Our diffusion data suggest that our MITP-type intervention was associated with improved white matter microstructure reflected by lower ADC values. Diffusion measures in preterm infants, in particular ADC, have been shown to be altered at term-equivalent age and to be predictive of later neurodevelopmental outcomes (25). Preterm infants at term equivalent often display alterations in diffusion measures, with elevation in ADC and reduction in anisotropy relative to term control infants (26). Although no data on the neuropathological correlates for these alterations in white matter diffusion measures exist, it is plausible that they result from either delay in development and/or injury with loss of oligodendroglia and/or axonal components of the cerebral white matter. The white matter is known to be particularly vulnerable to injury in the preterm infant and often accompanied by a secondary cascade of effects on subsequent brain development (27). In contrast, we observed no statistically significant differences in total or regional brain volumes in our study.
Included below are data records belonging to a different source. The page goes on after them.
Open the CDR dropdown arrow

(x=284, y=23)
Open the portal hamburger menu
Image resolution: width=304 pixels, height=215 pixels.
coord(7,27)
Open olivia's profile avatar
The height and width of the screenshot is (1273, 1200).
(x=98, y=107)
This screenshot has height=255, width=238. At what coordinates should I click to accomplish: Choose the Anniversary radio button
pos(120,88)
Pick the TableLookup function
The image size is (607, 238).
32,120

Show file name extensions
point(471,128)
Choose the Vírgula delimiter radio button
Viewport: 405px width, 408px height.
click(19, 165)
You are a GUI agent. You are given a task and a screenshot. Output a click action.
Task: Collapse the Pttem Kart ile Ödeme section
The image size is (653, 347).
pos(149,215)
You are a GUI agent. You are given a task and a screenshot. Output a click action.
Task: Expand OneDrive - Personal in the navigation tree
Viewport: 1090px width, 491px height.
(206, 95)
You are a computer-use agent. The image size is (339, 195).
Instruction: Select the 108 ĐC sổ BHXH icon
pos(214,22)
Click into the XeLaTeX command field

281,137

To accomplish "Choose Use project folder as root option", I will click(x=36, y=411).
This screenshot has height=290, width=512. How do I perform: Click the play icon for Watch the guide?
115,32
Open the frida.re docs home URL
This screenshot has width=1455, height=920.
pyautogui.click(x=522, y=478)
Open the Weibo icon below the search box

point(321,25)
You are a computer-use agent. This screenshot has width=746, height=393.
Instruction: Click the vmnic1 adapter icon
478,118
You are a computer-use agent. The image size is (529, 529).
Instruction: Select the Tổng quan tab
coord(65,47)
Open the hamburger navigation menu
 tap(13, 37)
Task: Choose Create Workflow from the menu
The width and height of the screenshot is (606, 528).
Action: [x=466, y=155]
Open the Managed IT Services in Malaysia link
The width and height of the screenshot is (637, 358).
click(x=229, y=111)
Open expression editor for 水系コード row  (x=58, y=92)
There are several limitations to our study. The number of infants with MRI scans was small (n = 46). In addition, due to our broader inclusion criteria, our cohort was more heterogeneous than the sample (n = 30) studied by Als et al. (11), which may have introduced more variance from prenatal variables. However, this is potentially also a strength in outcomes that can be more confidently generalized to all preterm infants. In addition, our methods for the tissue segmentation and regional parcellation were semi-automated while diffusion analyses involved manual placement of ROIs. Despite improvements in acquisition time and motion correction, diffusion imaging remains a challenging MR sequence in nonsedated infants. Recently, we have further optimized methods for stabilizing infants and reducing motion (28), which could help improve data acquisition in future work. Despite these limitations, these data remain consistent with those of Als et al. (11) and support the use of MRI methods as biomarkers for brain development.

We speculate that stress exposure in the immature brain has an adverse effect on cerebral injury and/or development such that reduction in stress via MITP-type intervention enhances cerebral white matter development as measured by ADC and anisotropy. This is supported by recent experimental data in the immature brain that has emphasized the capacity of mild chronic stress to worsen brain injury (29). In addition, stress exposure increases hypothalamic-pituitary-adrenal (HPA) hormonal reactions resulting in altered cerebral white matter development (30). It has been noted that sensitive maternal involvement has a mitigating effect on such neural changes (31). Finally, the positive impact of NIDCAP care interventions aimed at reducing infant stress on cerebral MRI and neurophysiological measures reported by Als et al. (11) is consistent with reduced cerebral white matter injury and/or improved cerebral development.

Although nonsignificant, perinatal, and medical outcomes appeared to be in line with a more general improvement in outcome for intervention children in terms of days on oxygen and length of stay reported in previous work. Als (16) found that preterm infants who had NIDCAP care required fewer ventilated days and days on continuous positive air pressure, achieved full oral feeds sooner and had a shorter, cheaper hospital stay. These patterns also appear to be consistent with the data presented by Westrup et al. (32).

Details of possible physiologic mechanisms of the intervention's effect are difficult to speculate on. Our study included no intermediate biomarkers that might indicate the nature of such processes, and this could be an important feature of future work.

In conclusion, parent-centered sensitivity training appears to be a promising approach to early intervention in the NICU with early short-term benefits for brain development that could contribute to later advantages in cognitive function reported by others (17). The findings of this study concur with recent evidence that the quality of early experience influences cerebral development. The results provide a platform for consideration of larger randomized trials of MITP-type interventions in preterm infants, and emphasize the utility of MRI as an early biomarker for cerebral injury and development.